Proof that you making enough milk:
- Baby regained birth weight by two weeks
- Baby continues to gain 1/2 – 1 ounce (15-30 gm) per day
- Baby has 3-6 stools a day
- Mother is comfortable
Contact a breastfeeding specialist if you are not currently meeting these guidelines.
Though most mothers are confident by two to three weeks that breastfeeding in well established, many still have pain, are supplementing with formula, nursing for several hours at a time, or having too much milk and have come to believe these concerns are normal for them. However, many of these problems can be solved with the right help. And, Now is a good time to get this help!
- Painful nursing still indicates either a problem with the baby’s latch or a problem with the mother breast, her positioning or her approach to breastfeeding. Though use of a nipple shield early on is a helpful approach to pain, persistent use may eventually decrease milk supply. Babies can have a posterior tongue – a problem not usually diagnosed and treated before now.

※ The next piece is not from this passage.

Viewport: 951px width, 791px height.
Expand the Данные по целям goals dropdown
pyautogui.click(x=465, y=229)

- Use of formula at this stage might suggest that mother has slightly less milk than is needed and/or that she is misreading her baby’s behavior and cues of being satisfied. Babies born early or mothers with C-Sections or postpartum bleeding might have needed supplementation early on. Now the following actions can increase supply:
- Compressing breast as you breastfeed
- Pumping several times a day after you have nurses
- Consider use of galactagogue
- Have thyroid level checked
- CLICK here for more info on increasing milk supply
- Prolonged nursing might suggest that baby is not able to effectively transfer milk from breast to her tummy. A pre- and post-weight may give clues to the specific problem to be solved. Bother may overlook that a bab is satisfied and my mis-interpret wiggles in baby as a persistent hunger cue. A lactation specialist can help sort our both issues.

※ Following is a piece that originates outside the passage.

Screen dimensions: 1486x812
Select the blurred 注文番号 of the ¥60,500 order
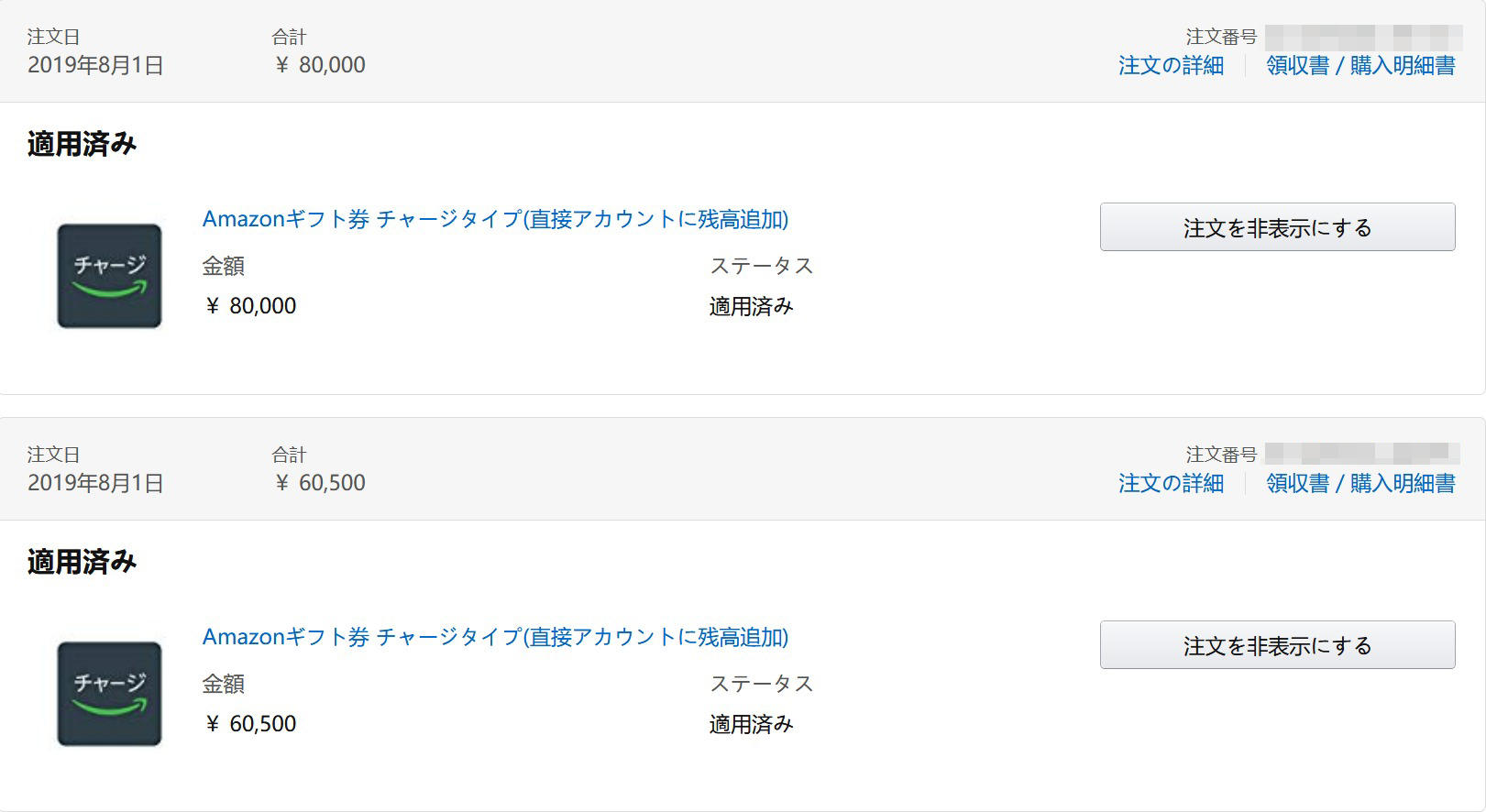click(x=1362, y=453)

- Oversupply is a problem many mother would love to have! Though baby’s weight is awesome, an over supply causes increased gas in a baby, frothy green stools and an unhappy little one. Mothers can develop blocked ducts leading to mastitis. Treatment involves:
- Nurse from only one breast at each feeding. This allows baby to get more of the fatty hind milk rather than an oversupply of the high sugar front milk.
- Avoid frequent “snacking” at the breast which also contributes to high intake of high sugar front milk
- Try “Block Feeding” if oversupply symptoms persist.
- CLICK here for more info on managing oversupply
What’s a growth spurt?
Babies about this age need just a few more calories a day. How will you know? Because your baby will suddenly seem discontent shortly after a good feed. Not to worry! Just putting the baby to the breast a bit for often for a day or two will make all the difference.
Click Here to see how one attentive mother noticed and responded to a growth spurt.
Scheduled vs Breastfeeding on Demand
Most young families would prefer life to be as predictable as possible. However, newborns rarely fit into predictable feeding schedules for a number of months. “Parent Directed” feeding schedules can result in delayed or missed feeding and decreasing milk supply. The American Academy of Pediatric recommend that babies be fed when they are hungry. There’s plenty of time in life to create routines and schedules in your household.